Required task »
Copy out the entries below verbatim, starting at the line containing "Task: Switch to the 收藏夹 tab" and ending at the last line of the entries, both ends included.

Data for the task »

━━━━━━━━━━━━━━━━━━━━

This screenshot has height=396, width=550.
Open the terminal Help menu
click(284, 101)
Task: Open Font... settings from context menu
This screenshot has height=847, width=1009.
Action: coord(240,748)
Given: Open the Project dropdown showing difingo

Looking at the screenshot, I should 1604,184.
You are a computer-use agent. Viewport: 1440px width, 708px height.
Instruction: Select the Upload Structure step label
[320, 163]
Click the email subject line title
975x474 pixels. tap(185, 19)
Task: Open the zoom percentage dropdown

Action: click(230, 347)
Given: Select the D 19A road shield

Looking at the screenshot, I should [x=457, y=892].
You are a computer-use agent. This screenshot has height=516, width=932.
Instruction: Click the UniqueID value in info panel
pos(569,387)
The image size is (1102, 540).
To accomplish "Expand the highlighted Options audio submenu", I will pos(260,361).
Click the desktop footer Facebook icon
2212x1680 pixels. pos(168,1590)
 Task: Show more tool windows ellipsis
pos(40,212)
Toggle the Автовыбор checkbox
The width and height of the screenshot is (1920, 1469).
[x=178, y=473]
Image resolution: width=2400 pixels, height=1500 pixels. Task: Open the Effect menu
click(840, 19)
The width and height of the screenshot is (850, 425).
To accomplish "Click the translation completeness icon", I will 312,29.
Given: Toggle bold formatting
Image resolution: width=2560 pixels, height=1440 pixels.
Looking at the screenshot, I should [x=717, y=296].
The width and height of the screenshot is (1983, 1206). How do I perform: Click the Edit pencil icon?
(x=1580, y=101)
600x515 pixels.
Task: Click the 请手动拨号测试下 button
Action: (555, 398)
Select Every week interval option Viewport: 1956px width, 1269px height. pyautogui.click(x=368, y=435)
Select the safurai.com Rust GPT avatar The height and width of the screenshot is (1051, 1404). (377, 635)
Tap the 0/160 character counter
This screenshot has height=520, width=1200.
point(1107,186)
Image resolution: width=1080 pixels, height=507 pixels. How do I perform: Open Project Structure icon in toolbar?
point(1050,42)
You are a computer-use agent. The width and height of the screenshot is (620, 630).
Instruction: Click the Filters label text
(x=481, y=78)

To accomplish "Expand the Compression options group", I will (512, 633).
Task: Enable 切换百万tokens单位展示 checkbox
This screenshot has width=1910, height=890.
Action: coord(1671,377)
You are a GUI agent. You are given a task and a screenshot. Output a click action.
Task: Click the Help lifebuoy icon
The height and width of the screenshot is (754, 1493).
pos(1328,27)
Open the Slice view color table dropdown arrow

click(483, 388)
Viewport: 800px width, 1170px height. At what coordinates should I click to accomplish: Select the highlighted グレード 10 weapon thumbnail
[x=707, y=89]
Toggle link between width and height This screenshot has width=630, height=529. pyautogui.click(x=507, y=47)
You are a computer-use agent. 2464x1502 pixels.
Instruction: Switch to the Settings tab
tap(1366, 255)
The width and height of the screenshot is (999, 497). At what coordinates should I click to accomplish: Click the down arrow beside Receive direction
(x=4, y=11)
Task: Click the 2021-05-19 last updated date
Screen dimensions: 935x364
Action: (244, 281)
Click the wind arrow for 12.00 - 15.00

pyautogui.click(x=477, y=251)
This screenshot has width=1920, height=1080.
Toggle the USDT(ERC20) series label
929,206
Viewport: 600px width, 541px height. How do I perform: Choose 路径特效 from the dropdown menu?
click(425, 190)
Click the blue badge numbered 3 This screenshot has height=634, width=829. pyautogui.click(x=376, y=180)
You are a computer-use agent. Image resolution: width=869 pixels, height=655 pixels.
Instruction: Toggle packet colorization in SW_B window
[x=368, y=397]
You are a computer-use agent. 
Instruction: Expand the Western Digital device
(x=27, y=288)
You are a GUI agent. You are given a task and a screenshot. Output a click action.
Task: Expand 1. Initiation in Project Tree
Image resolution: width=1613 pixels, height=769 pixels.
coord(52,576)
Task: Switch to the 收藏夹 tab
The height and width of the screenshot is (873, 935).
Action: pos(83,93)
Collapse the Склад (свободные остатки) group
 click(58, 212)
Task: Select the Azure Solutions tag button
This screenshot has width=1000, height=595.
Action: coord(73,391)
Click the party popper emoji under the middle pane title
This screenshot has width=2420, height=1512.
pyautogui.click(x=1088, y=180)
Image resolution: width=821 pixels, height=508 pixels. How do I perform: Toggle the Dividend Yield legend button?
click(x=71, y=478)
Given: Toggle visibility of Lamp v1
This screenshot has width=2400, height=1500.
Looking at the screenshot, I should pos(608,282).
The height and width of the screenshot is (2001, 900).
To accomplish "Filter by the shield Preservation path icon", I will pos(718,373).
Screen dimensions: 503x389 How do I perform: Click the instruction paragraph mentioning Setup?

━━━━━━━━━━━━━━━━━━━━

Answer to this problem »
Task: Switch to the 收藏夹 tab
The height and width of the screenshot is (873, 935).
Action: pos(83,93)
Collapse the Склад (свободные остатки) group
 click(58, 212)
Task: Select the Azure Solutions tag button
This screenshot has width=1000, height=595.
Action: coord(73,391)
Click the party popper emoji under the middle pane title
This screenshot has width=2420, height=1512.
pyautogui.click(x=1088, y=180)
Image resolution: width=821 pixels, height=508 pixels. How do I perform: Toggle the Dividend Yield legend button?
click(x=71, y=478)
Given: Toggle visibility of Lamp v1
This screenshot has width=2400, height=1500.
Looking at the screenshot, I should pos(608,282).
The height and width of the screenshot is (2001, 900).
To accomplish "Filter by the shield Preservation path icon", I will pos(718,373).
Screen dimensions: 503x389 How do I perform: Click the instruction paragraph mentioning Setup?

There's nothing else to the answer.